Now the fun part began. My hamam lady took a long white cloth, lathered it with soap and then blew into the cloth to form a sort of parachute. She took this blown up soapy cloth over my body and slowly squeezed it down to deliver a huge cloud of bubbly suds, slowly landing on my body. It was the funnest thing I ever experienced! I felt like I was floating in a mountain of a million bubbles, beautifully fragrant of olive soap.
After my entire body was filled with these soapy bubbles, she washed me. This ain’t the time to be shy, by the way. After I was rinsed off, my hamam lady told me to sit down. She took some shampoo, washed my hair and massaged my scalp. She then rinsed and combed my hair which I think she enjoyed doing because she kept exclaiming in Turkish at how long my hair was. After she was done combing it, she braided my hair as I sat on the edge of the marble island. I felt like a Turkish sultana.

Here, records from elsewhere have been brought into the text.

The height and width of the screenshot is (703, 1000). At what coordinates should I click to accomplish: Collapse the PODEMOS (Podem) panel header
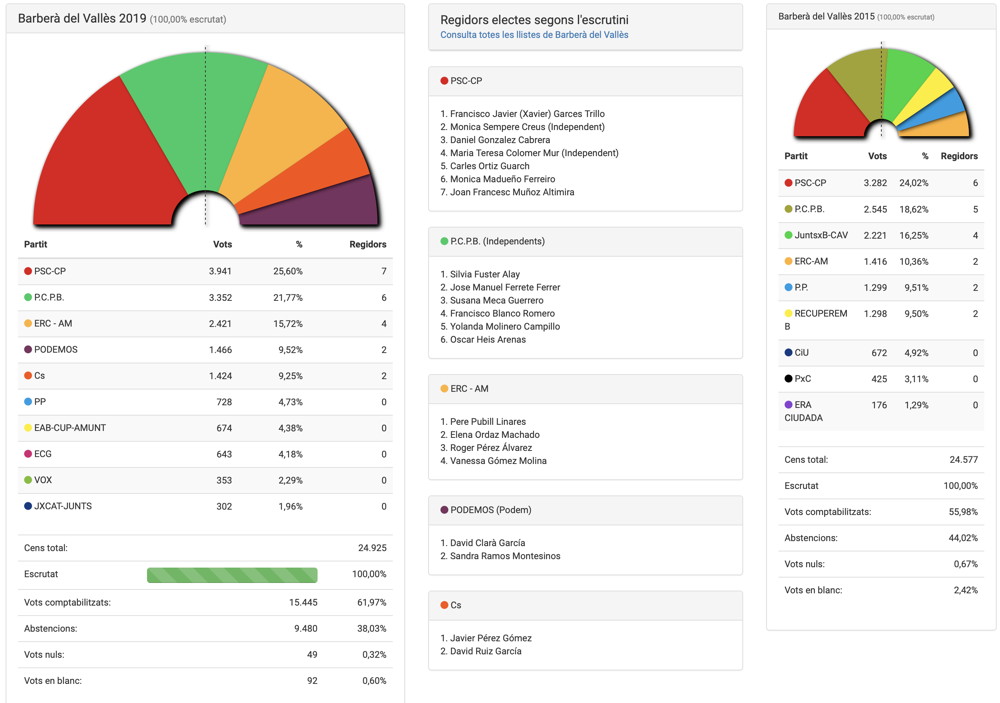[x=585, y=510]
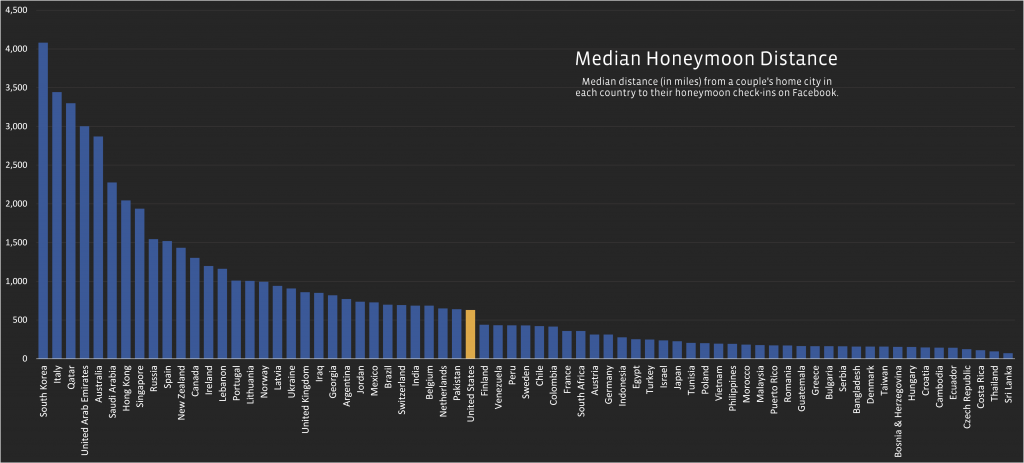Select the Qatar bar
The width and height of the screenshot is (1024, 463).
point(71,231)
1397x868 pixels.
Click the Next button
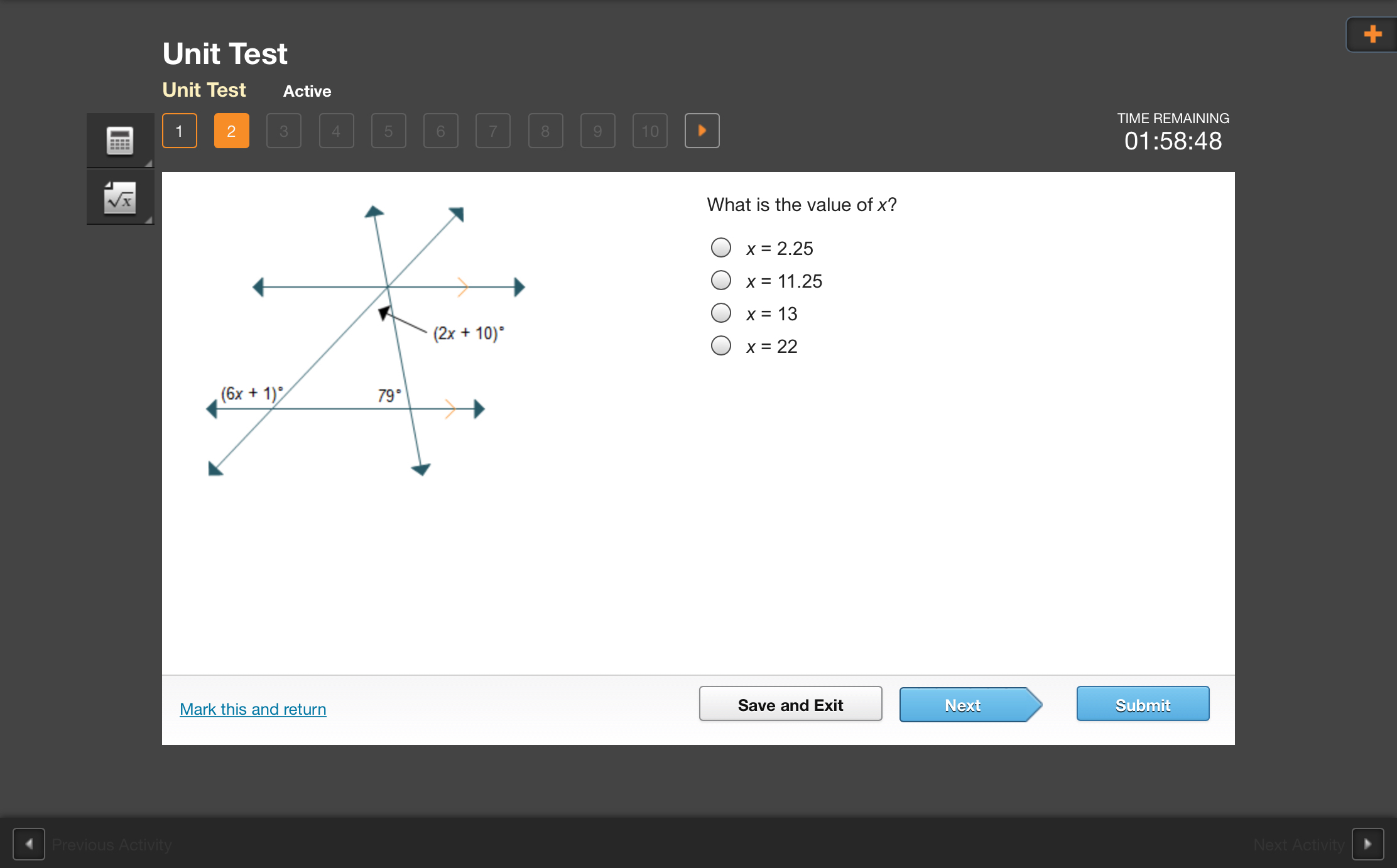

After the exhilarating washing and rinsing was done, we were taken to our changing cabins to dry off and I headed over to the massage room where the hamam experience sadly came to an end after a relaxing thirty minute body massage. After we left, we felt so refreshed, smooth, clean and unbelievably relaxed. We headed over to the marina, laid down out on the rocks and passed out to the sound of the Mediterranean sea and to the feeling of the warm sun kissing our smooth hamamed skin.